#### Source data

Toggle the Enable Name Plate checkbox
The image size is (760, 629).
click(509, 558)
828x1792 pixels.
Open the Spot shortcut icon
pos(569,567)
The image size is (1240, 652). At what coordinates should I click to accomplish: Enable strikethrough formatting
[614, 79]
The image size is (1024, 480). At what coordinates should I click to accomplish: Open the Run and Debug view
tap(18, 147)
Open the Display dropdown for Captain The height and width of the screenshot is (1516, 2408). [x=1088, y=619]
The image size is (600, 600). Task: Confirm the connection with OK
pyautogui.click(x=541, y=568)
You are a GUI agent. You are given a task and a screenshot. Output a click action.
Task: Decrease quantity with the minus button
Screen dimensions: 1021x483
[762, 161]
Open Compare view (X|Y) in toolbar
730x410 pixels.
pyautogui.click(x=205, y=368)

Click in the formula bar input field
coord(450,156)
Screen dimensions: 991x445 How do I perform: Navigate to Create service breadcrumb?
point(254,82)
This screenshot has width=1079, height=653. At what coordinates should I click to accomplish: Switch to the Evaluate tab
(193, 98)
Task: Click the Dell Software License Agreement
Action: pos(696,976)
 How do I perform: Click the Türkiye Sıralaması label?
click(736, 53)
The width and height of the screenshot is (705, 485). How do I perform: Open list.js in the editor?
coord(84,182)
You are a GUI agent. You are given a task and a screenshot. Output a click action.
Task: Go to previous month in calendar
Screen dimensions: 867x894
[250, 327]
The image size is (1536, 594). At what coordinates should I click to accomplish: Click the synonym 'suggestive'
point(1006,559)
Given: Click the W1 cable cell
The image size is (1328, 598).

########

__What you should do__
Word for word, repeat each line of the listing.

__Reply to the exercise__
Toggle the Enable Name Plate checkbox
The image size is (760, 629).
click(509, 558)
828x1792 pixels.
Open the Spot shortcut icon
pos(569,567)
The image size is (1240, 652). At what coordinates should I click to accomplish: Enable strikethrough formatting
[614, 79]
The image size is (1024, 480). At what coordinates should I click to accomplish: Open the Run and Debug view
tap(18, 147)
Open the Display dropdown for Captain The height and width of the screenshot is (1516, 2408). [x=1088, y=619]
The image size is (600, 600). Task: Confirm the connection with OK
pyautogui.click(x=541, y=568)
You are a GUI agent. You are given a task and a screenshot. Output a click action.
Task: Decrease quantity with the minus button
Screen dimensions: 1021x483
[762, 161]
Open Compare view (X|Y) in toolbar
730x410 pixels.
pyautogui.click(x=205, y=368)

Click in the formula bar input field
coord(450,156)
Screen dimensions: 991x445 How do I perform: Navigate to Create service breadcrumb?
point(254,82)
This screenshot has width=1079, height=653. At what coordinates should I click to accomplish: Switch to the Evaluate tab
(193, 98)
Task: Click the Dell Software License Agreement
Action: pos(696,976)
 How do I perform: Click the Türkiye Sıralaması label?
click(736, 53)
The width and height of the screenshot is (705, 485). How do I perform: Open list.js in the editor?
coord(84,182)
You are a GUI agent. You are given a task and a screenshot. Output a click action.
Task: Go to previous month in calendar
Screen dimensions: 867x894
[250, 327]
The image size is (1536, 594). At what coordinates should I click to accomplish: Click the synonym 'suggestive'
point(1006,559)
Given: Click the W1 cable cell
The image size is (1328, 598).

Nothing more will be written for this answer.